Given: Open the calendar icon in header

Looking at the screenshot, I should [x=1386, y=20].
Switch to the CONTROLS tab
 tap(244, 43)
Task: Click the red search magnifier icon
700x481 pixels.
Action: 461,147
...
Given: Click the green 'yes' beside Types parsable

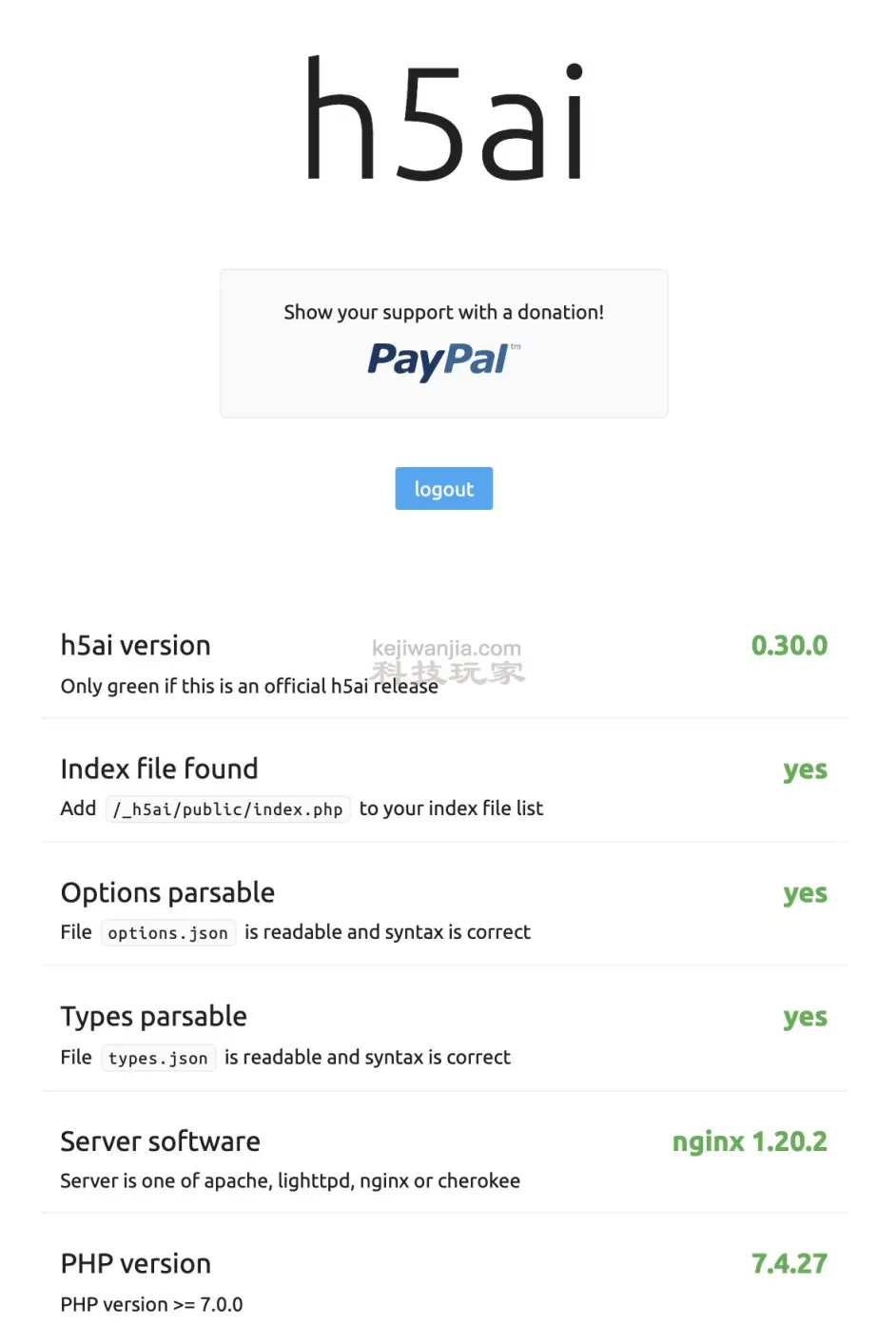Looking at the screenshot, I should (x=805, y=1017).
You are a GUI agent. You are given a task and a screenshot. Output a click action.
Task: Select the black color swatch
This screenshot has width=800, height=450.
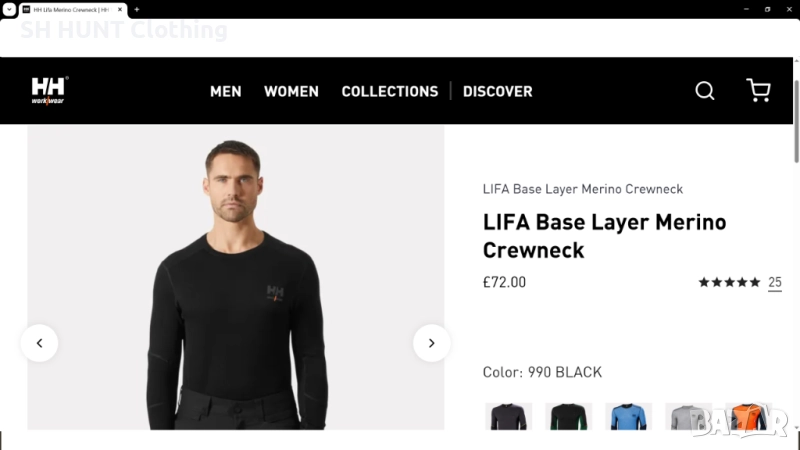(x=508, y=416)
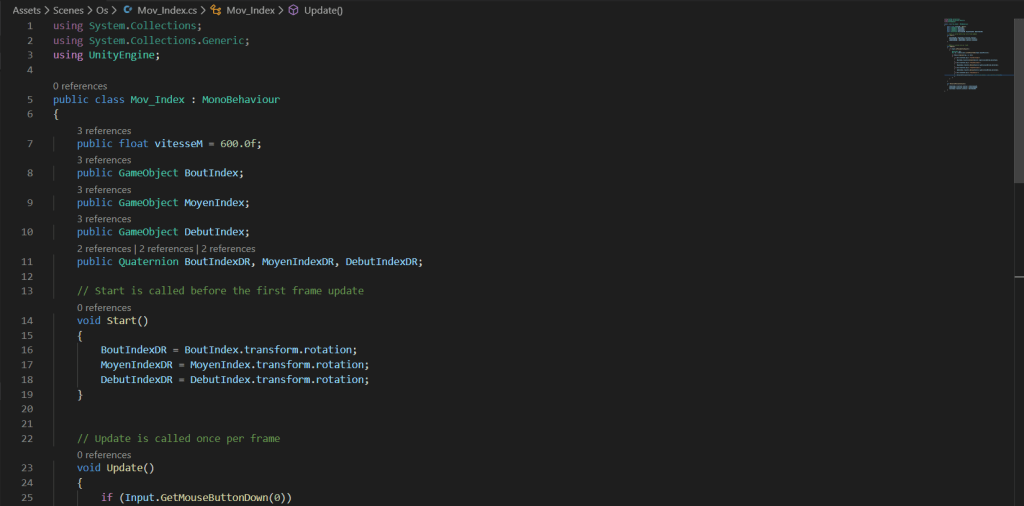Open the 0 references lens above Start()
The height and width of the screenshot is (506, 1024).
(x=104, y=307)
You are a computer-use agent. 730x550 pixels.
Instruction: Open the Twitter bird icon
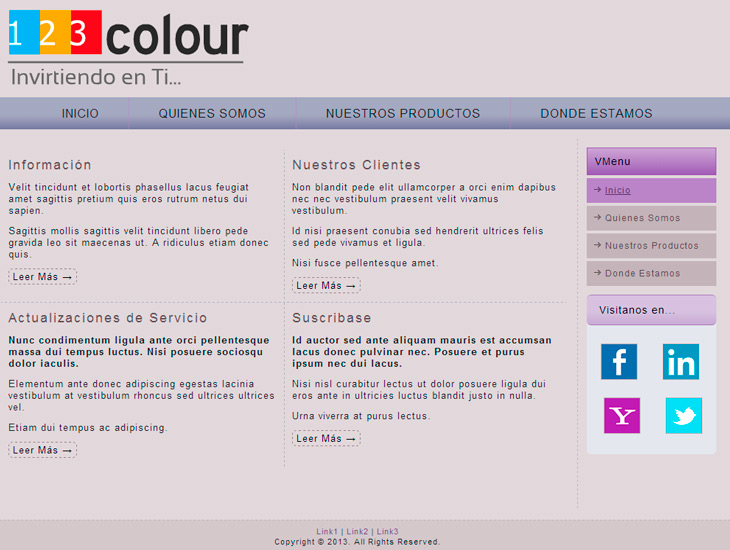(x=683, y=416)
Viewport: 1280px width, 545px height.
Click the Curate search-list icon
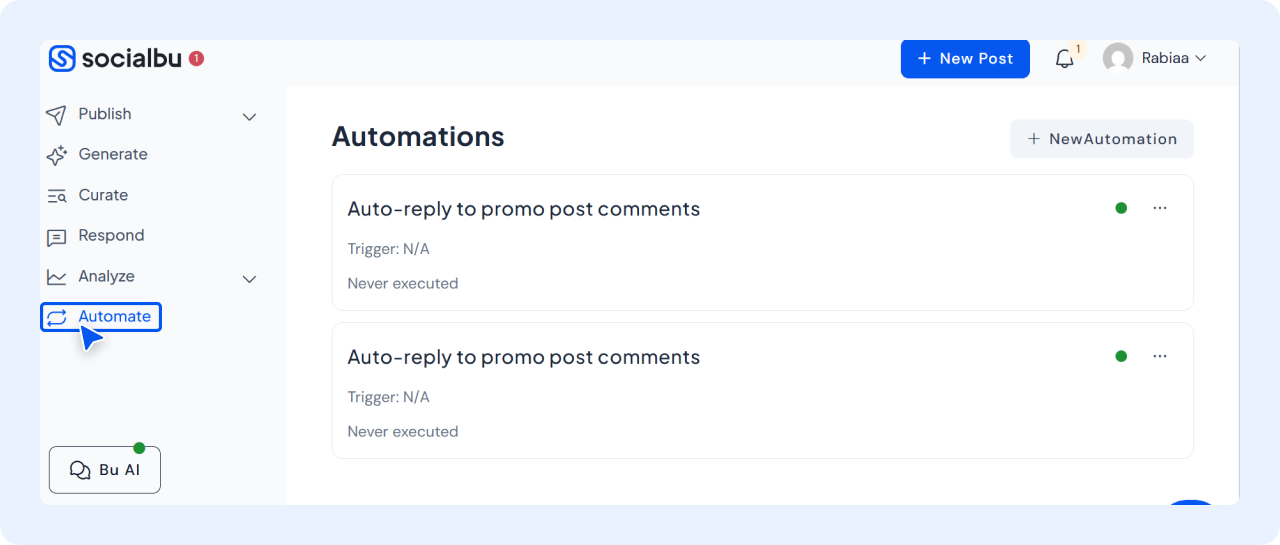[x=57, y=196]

**What you need to do:** In the material above, how many lines have the word "agent"? Give that number and nothing else.

**Answer to the exercise:** 2